▶ Given data
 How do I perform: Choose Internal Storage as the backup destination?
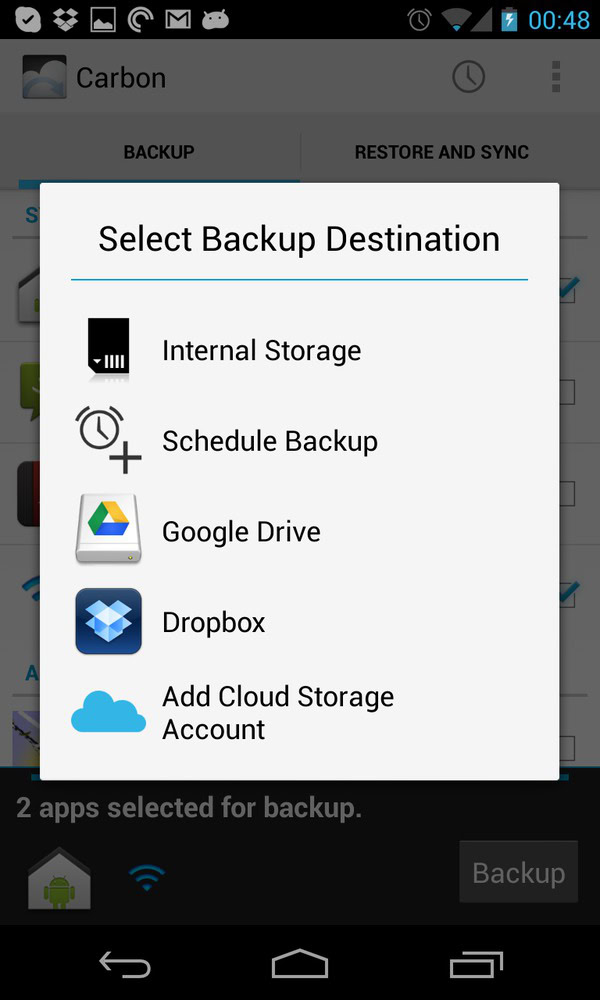[261, 351]
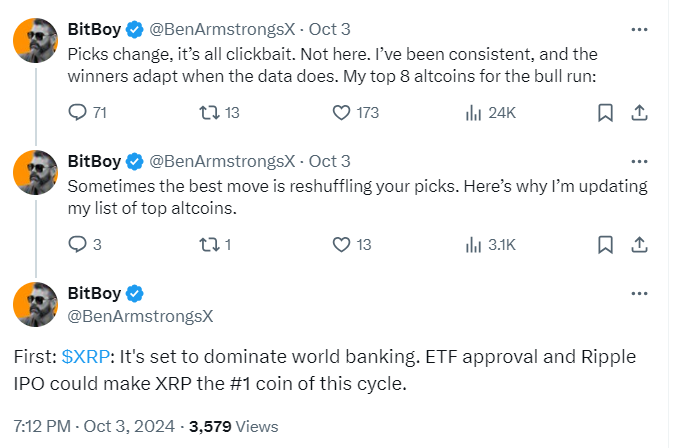Reply to the 'Picks change' tweet
Image resolution: width=676 pixels, height=448 pixels.
tap(78, 113)
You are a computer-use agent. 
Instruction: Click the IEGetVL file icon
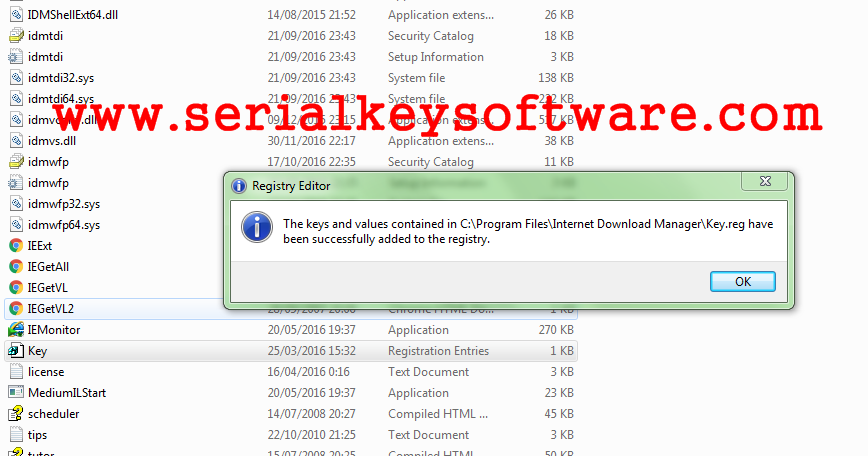[x=16, y=288]
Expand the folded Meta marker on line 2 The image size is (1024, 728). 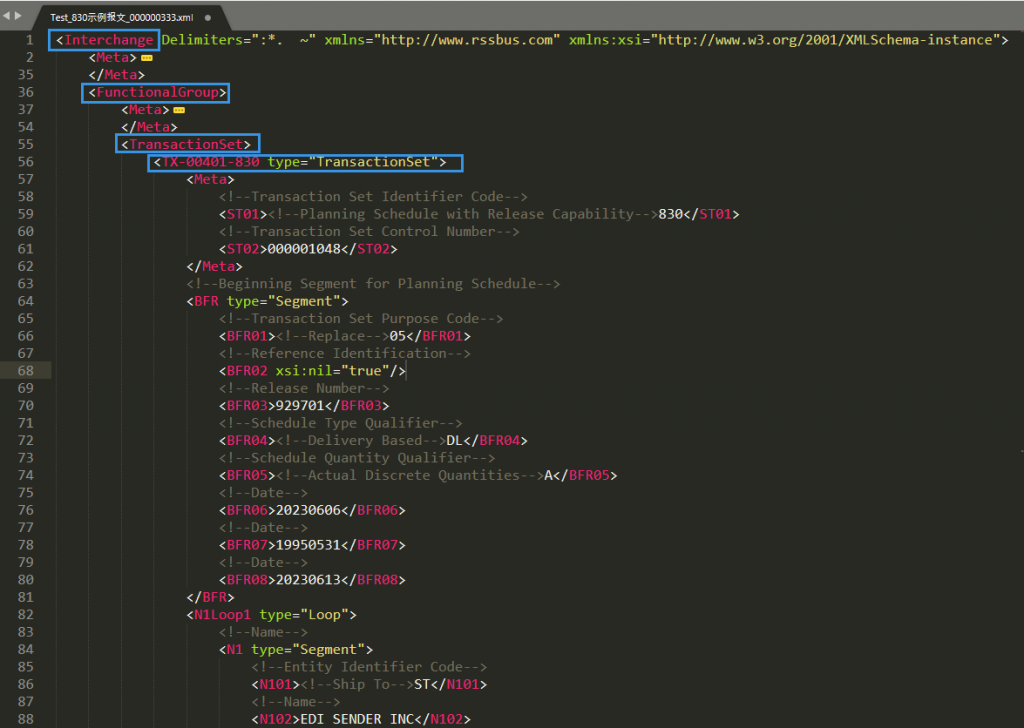[x=147, y=58]
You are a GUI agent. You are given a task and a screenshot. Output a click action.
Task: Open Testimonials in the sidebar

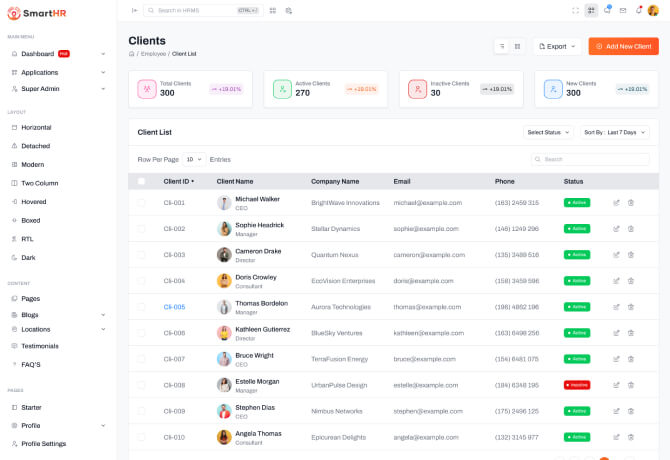point(40,346)
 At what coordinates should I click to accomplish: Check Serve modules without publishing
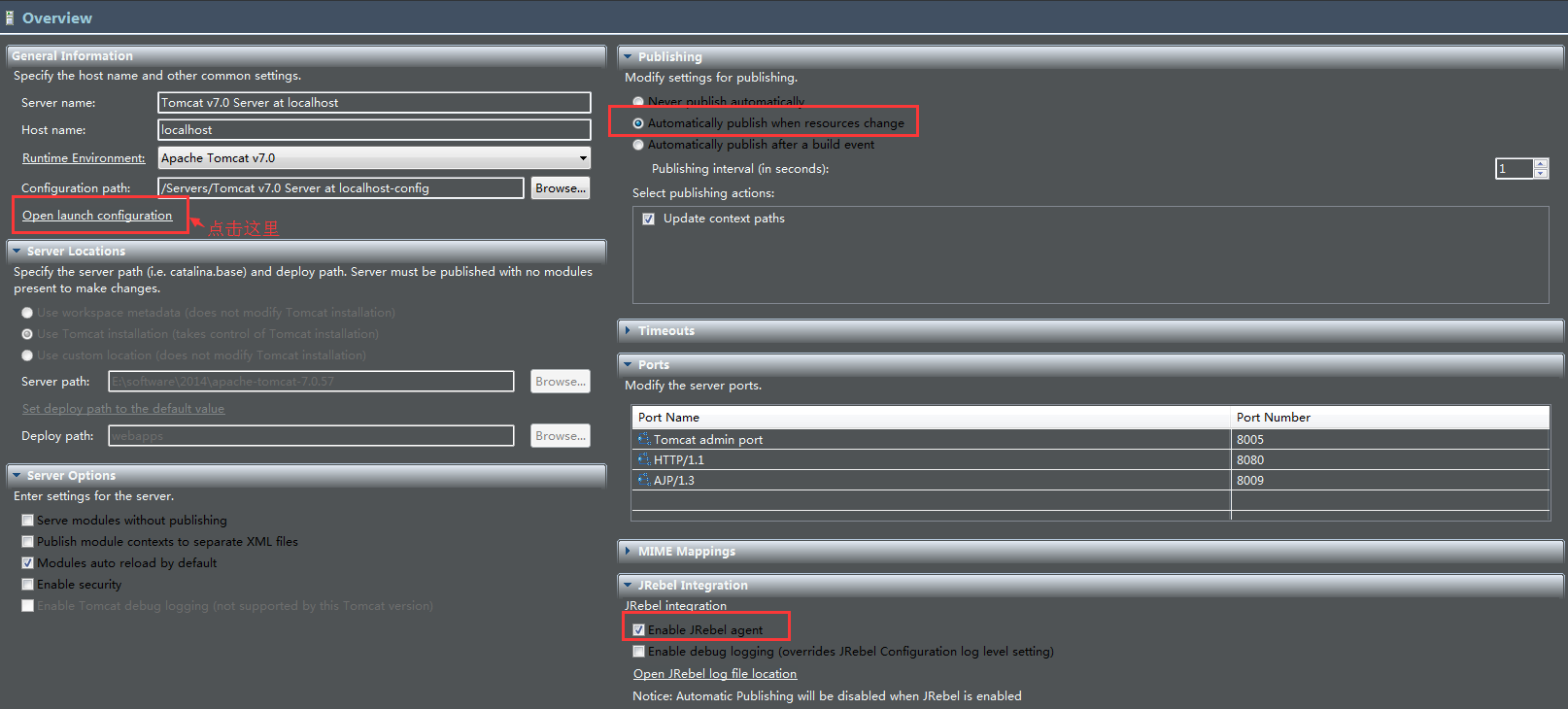point(28,521)
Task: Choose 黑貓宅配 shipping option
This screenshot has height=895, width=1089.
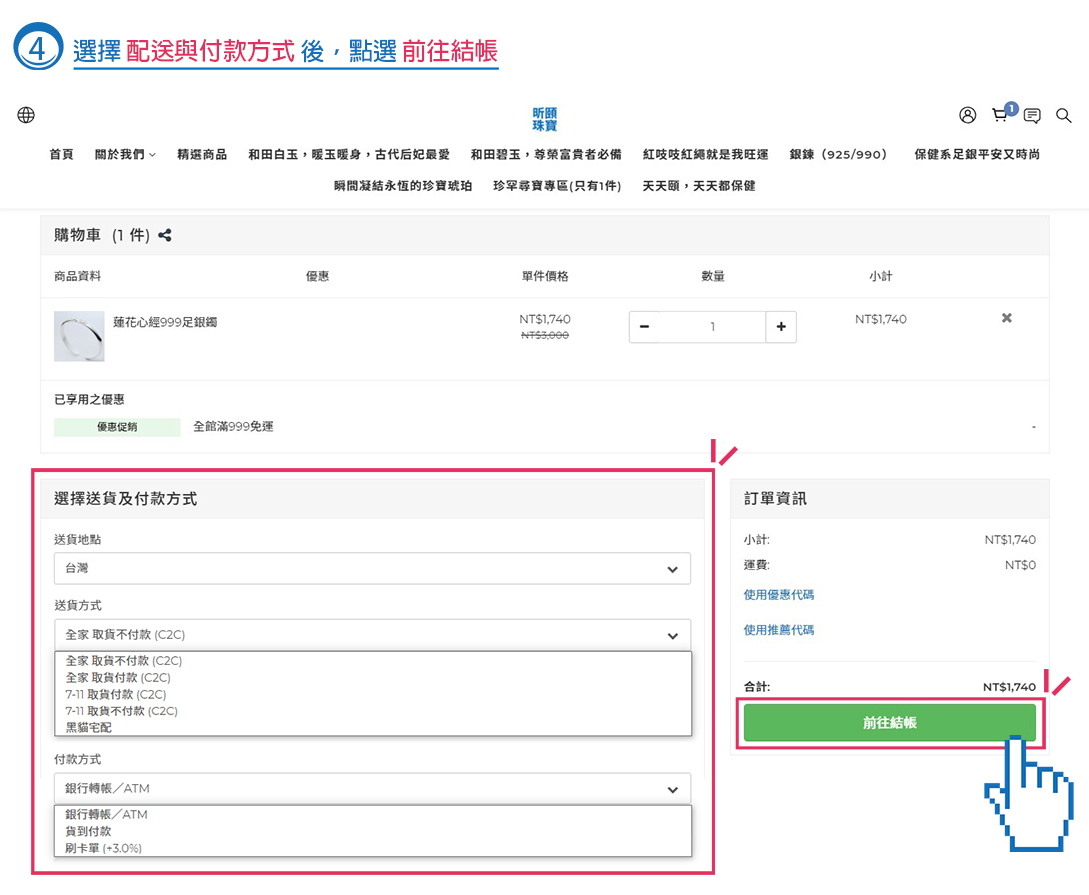Action: click(x=89, y=727)
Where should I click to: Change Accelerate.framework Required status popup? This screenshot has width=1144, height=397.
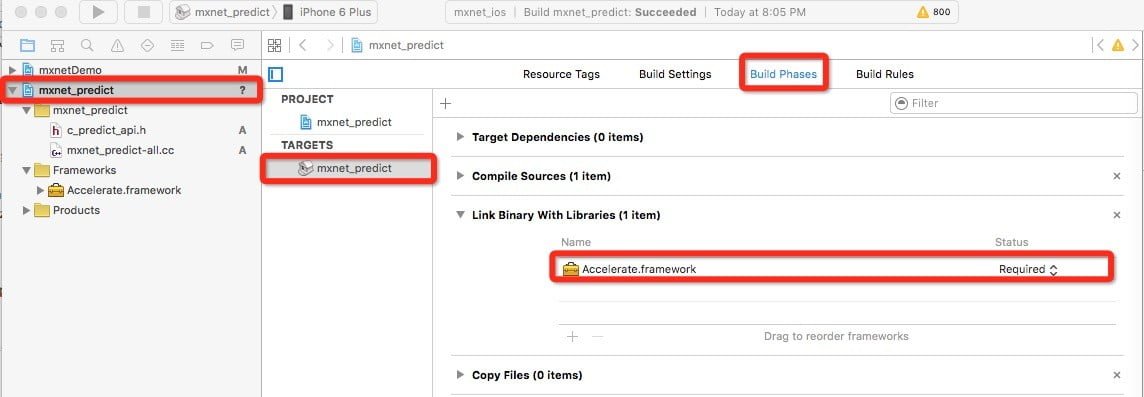click(1028, 269)
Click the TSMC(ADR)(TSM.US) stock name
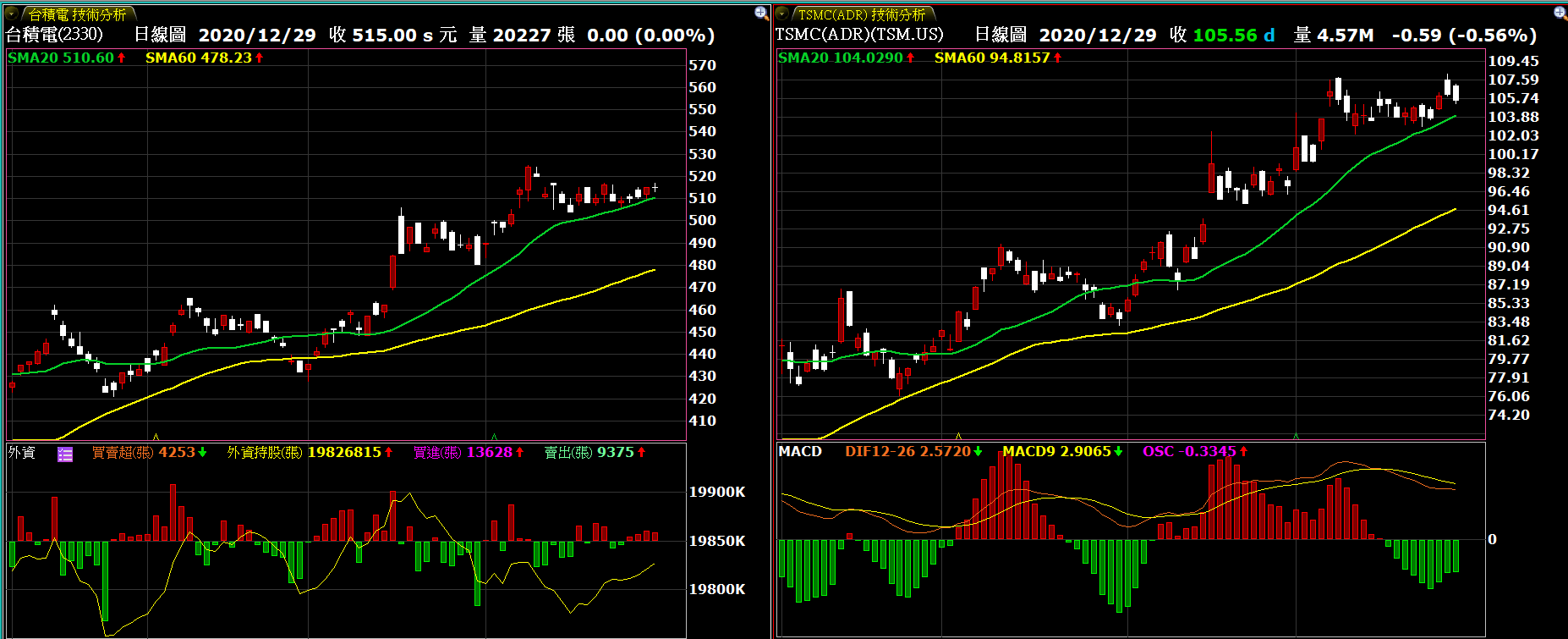The width and height of the screenshot is (1568, 639). 858,35
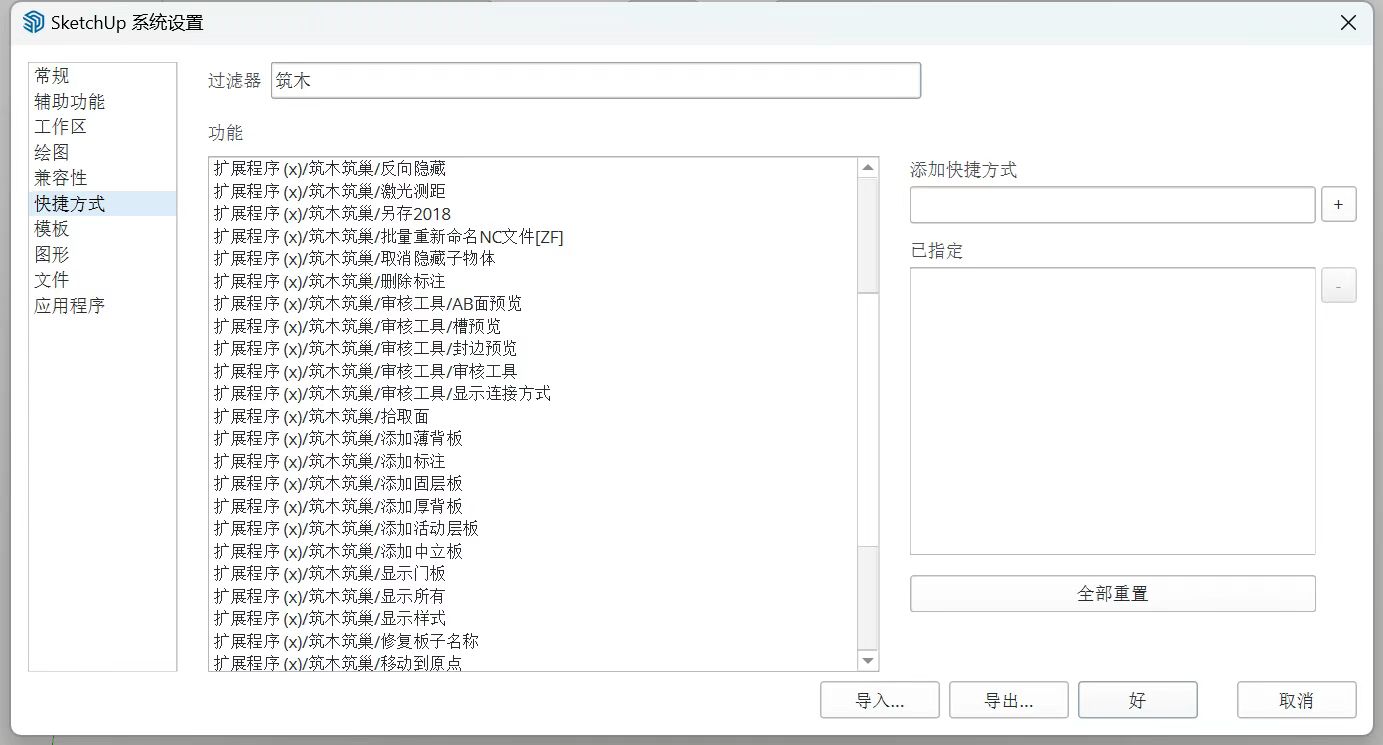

▶ Exercise description
Report how many lines in the data include the string "agent", giving nothing but that number.

▶ Reply to the exercise
2